TEXT:
-- START --

Thanks for writing to Ask Dr. Math.

This is a very interesting problem. I have an approach that will give
you a numerical answer, but I don't know how to solve it to get a

The largest area is obtained when the N-gon has all its vertices on
a circle. The hard part is to find the radius r of that circle. If you
connect the ends of each line segment to the center of the circle, you
will have an isosceles triangle with sides r, r, and l[i]. The vertex
angle of this triangle is 2*arcsin(l[i]/(2*r)). The sum of all the
vertex angles is 2*Pi radians. This means that

N
2*Pi = SUM 2*arcsin(l[i])/(2*r)),
i=1

N
Pi = SUM arcsin(l[i])/(2*r)).

-- END --

TASKS TO PERFORM:
1/ In the Ask Dr. Math reply, transcribe everything from "The largest area" down to "Pi = SUM arcsin(l[i])/(2*r)).".
2/ Answer these questions from the Ask Dr. Math reply:
(a) Where must the N-gon's vertices lie for the largest area?
(b) What are the three sides of the isosceles triangle formed by joining a segment's ends to the center?
(c) What do all the vertex angles sum to?

Collection entries

-- START --

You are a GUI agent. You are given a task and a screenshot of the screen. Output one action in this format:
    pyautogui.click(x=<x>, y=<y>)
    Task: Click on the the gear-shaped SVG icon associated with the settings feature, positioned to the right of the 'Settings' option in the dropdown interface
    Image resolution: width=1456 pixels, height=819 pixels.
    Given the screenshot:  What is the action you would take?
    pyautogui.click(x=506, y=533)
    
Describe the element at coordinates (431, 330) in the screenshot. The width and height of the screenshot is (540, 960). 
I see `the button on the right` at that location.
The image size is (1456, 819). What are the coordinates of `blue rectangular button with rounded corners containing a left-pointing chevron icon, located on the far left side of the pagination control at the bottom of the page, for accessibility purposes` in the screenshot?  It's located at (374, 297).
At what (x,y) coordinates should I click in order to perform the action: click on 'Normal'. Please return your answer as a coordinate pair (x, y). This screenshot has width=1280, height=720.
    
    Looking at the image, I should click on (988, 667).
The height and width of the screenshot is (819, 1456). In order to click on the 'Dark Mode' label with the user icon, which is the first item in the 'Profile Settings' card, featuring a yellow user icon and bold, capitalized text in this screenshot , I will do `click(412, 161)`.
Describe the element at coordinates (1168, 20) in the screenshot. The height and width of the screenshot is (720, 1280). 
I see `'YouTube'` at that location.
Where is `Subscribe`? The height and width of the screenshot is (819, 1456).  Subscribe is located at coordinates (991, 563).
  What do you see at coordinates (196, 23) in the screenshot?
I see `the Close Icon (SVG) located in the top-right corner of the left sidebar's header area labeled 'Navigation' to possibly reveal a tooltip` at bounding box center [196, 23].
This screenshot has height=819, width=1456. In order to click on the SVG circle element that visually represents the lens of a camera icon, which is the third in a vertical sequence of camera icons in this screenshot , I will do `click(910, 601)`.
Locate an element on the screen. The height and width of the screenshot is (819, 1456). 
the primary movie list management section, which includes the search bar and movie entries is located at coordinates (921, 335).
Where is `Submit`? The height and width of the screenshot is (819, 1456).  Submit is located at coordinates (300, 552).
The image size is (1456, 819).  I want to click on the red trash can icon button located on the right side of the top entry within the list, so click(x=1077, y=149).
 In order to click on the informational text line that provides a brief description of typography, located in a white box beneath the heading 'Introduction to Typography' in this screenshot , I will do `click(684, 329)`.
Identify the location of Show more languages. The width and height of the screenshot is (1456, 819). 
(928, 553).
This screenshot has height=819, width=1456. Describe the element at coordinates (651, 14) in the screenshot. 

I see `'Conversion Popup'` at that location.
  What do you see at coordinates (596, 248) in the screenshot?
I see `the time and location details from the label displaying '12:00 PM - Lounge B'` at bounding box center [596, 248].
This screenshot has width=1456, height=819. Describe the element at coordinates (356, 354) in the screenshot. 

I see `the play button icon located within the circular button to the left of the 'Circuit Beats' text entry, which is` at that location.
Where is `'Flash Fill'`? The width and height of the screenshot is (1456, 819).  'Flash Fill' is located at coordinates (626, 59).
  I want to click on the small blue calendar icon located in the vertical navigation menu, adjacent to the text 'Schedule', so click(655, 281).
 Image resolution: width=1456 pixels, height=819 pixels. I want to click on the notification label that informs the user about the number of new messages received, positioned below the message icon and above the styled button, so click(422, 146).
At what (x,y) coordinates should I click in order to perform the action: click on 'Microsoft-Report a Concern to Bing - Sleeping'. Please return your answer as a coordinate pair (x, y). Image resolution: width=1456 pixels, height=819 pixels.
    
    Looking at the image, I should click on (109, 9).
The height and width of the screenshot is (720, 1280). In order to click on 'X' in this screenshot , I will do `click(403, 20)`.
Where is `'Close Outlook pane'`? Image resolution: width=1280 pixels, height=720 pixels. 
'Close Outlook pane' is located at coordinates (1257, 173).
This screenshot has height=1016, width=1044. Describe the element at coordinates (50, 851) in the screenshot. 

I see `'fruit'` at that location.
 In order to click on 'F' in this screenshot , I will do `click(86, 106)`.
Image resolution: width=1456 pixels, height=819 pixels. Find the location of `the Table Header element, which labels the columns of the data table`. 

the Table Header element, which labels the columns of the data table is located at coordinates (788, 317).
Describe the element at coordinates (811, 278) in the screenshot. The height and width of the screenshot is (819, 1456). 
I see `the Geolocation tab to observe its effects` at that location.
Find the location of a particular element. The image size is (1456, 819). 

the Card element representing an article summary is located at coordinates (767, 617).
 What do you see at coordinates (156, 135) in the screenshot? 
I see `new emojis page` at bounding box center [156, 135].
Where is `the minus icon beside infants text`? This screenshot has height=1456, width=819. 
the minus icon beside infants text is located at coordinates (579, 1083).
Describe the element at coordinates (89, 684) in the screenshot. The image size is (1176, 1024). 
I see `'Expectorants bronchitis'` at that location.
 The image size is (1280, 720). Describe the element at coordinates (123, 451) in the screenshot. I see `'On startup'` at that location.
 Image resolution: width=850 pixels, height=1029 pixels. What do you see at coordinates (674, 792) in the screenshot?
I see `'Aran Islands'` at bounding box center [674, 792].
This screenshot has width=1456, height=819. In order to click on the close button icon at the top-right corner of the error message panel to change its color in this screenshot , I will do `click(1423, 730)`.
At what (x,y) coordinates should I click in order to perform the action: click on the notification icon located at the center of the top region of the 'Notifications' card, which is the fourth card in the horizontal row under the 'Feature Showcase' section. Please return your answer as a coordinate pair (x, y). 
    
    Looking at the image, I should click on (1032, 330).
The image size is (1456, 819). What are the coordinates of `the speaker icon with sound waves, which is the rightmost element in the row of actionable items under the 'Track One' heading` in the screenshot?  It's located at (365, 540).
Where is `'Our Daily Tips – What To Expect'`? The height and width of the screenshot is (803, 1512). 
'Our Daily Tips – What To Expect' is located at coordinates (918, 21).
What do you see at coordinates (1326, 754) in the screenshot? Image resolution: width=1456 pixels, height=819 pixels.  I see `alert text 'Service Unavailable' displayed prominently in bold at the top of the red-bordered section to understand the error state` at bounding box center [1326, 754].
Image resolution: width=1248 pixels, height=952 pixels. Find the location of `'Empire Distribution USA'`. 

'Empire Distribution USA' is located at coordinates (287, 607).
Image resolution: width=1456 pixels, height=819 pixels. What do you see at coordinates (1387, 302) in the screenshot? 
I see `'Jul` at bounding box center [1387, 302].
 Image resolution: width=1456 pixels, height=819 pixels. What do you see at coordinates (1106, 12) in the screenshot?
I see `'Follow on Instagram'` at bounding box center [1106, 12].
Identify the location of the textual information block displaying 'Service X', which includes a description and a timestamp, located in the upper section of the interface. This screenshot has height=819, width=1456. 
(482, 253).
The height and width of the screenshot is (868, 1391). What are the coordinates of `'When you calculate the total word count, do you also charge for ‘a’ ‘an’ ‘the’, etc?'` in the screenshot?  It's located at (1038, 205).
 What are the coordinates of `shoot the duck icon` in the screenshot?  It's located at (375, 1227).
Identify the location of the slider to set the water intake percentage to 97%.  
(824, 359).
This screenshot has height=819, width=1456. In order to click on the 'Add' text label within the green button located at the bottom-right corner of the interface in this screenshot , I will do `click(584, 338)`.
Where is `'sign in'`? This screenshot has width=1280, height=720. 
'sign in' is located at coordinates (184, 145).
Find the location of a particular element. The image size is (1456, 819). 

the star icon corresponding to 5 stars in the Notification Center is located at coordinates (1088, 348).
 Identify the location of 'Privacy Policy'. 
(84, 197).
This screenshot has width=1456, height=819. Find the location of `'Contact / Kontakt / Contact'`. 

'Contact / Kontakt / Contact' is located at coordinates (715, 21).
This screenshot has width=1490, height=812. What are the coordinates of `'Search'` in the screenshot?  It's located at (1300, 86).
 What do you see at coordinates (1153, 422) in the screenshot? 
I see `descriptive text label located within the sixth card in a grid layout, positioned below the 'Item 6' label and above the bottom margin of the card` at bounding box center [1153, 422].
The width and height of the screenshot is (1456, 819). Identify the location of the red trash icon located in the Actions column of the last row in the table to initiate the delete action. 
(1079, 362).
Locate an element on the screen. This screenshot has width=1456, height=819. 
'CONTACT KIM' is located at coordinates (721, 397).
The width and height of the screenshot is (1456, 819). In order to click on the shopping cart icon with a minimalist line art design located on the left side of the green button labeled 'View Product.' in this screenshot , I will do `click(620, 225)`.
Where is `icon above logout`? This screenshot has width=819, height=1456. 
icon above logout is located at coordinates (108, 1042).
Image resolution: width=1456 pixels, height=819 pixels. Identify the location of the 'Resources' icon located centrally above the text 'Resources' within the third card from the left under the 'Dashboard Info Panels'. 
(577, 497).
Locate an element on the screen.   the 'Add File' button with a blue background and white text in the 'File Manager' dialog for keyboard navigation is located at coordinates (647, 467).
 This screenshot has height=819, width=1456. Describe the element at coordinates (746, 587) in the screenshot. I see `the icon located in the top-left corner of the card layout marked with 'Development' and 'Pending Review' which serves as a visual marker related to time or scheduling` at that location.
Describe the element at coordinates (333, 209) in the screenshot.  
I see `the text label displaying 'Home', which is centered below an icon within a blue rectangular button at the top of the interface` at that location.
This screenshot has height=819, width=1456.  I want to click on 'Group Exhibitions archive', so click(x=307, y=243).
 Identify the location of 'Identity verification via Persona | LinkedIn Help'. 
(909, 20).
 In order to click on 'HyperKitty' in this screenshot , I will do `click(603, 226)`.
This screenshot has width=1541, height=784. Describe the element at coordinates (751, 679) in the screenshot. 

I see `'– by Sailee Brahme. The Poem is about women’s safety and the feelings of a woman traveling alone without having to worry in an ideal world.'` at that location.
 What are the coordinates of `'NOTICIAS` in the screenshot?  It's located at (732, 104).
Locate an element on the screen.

-- END --

IN RESPONSE:
1/
The largest area is obtained when the N-gon has all its vertices on
a circle. The hard part is to find the radius r of that circle. If you
connect the ends of each line segment to the center of the circle, you
will have an isosceles triangle with sides r, r, and l[i]. The vertex
angle of this triangle is 2*arcsin(l[i]/(2*r)). The sum of all the
vertex angles is 2*Pi radians. This means that

N
2*Pi = SUM 2*arcsin(l[i])/(2*r)),
i=1

N
Pi = SUM arcsin(l[i])/(2*r)).

2/
(a) On a circle.
(b) r, r, and l[i].
(c) 2*Pi radians.